===== The data =====
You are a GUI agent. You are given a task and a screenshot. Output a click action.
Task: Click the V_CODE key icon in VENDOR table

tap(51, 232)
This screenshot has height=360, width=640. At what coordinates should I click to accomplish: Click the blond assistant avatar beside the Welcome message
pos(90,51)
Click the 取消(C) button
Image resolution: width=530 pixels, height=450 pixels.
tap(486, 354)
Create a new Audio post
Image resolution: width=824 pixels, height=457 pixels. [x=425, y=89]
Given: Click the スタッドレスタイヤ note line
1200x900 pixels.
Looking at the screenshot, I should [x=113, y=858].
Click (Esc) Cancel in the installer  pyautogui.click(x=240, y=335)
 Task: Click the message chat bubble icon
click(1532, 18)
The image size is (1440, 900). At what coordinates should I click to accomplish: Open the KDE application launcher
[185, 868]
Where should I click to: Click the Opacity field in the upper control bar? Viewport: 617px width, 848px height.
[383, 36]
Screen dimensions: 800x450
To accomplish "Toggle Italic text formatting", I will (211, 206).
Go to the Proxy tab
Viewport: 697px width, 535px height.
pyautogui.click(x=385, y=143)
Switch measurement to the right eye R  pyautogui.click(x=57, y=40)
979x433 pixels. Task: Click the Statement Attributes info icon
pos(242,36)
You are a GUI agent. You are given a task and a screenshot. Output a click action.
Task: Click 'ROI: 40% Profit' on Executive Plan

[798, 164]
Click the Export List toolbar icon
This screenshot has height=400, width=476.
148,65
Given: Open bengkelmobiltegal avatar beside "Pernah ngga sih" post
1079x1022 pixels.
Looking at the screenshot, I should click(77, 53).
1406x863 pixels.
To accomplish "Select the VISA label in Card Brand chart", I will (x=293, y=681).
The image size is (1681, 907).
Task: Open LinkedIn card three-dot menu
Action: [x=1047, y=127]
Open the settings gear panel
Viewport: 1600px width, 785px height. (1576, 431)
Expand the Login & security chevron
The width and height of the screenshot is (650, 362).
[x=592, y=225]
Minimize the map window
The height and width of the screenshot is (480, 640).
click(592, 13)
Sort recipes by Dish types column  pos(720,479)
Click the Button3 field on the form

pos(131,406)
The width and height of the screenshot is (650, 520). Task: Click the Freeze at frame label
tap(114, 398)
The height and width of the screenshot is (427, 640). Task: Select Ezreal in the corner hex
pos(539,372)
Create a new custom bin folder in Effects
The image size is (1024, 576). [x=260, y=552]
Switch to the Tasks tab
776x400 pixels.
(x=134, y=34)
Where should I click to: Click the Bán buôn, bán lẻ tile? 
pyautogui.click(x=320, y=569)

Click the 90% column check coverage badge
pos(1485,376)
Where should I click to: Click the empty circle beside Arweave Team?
=====
Work instruction: Please give back all of the data exactly as it appears.

Response area:
You are a GUI agent. You are given a task and a screenshot. Output a click action.
Task: Click the V_CODE key icon in VENDOR table

tap(51, 232)
This screenshot has height=360, width=640. At what coordinates should I click to accomplish: Click the blond assistant avatar beside the Welcome message
pos(90,51)
Click the 取消(C) button
Image resolution: width=530 pixels, height=450 pixels.
tap(486, 354)
Create a new Audio post
Image resolution: width=824 pixels, height=457 pixels. [x=425, y=89]
Given: Click the スタッドレスタイヤ note line
1200x900 pixels.
Looking at the screenshot, I should [x=113, y=858].
Click (Esc) Cancel in the installer  pyautogui.click(x=240, y=335)
 Task: Click the message chat bubble icon
click(1532, 18)
The image size is (1440, 900). At what coordinates should I click to accomplish: Open the KDE application launcher
[185, 868]
Where should I click to: Click the Opacity field in the upper control bar? Viewport: 617px width, 848px height.
[383, 36]
Screen dimensions: 800x450
To accomplish "Toggle Italic text formatting", I will (211, 206).
Go to the Proxy tab
Viewport: 697px width, 535px height.
pyautogui.click(x=385, y=143)
Switch measurement to the right eye R  pyautogui.click(x=57, y=40)
979x433 pixels. Task: Click the Statement Attributes info icon
pos(242,36)
You are a GUI agent. You are given a task and a screenshot. Output a click action.
Task: Click 'ROI: 40% Profit' on Executive Plan

[798, 164]
Click the Export List toolbar icon
This screenshot has height=400, width=476.
148,65
Given: Open bengkelmobiltegal avatar beside "Pernah ngga sih" post
1079x1022 pixels.
Looking at the screenshot, I should click(77, 53).
1406x863 pixels.
To accomplish "Select the VISA label in Card Brand chart", I will (x=293, y=681).
The image size is (1681, 907).
Task: Open LinkedIn card three-dot menu
Action: [x=1047, y=127]
Open the settings gear panel
Viewport: 1600px width, 785px height. (1576, 431)
Expand the Login & security chevron
The width and height of the screenshot is (650, 362).
[x=592, y=225]
Minimize the map window
The height and width of the screenshot is (480, 640).
click(592, 13)
Sort recipes by Dish types column  pos(720,479)
Click the Button3 field on the form

pos(131,406)
The width and height of the screenshot is (650, 520). Task: Click the Freeze at frame label
tap(114, 398)
The height and width of the screenshot is (427, 640). Task: Select Ezreal in the corner hex
pos(539,372)
Create a new custom bin folder in Effects
The image size is (1024, 576). [x=260, y=552]
Switch to the Tasks tab
776x400 pixels.
(x=134, y=34)
Where should I click to: Click the Bán buôn, bán lẻ tile? 
pyautogui.click(x=320, y=569)

Click the 90% column check coverage badge
pos(1485,376)
Where should I click to: Click the empty circle beside Arweave Team?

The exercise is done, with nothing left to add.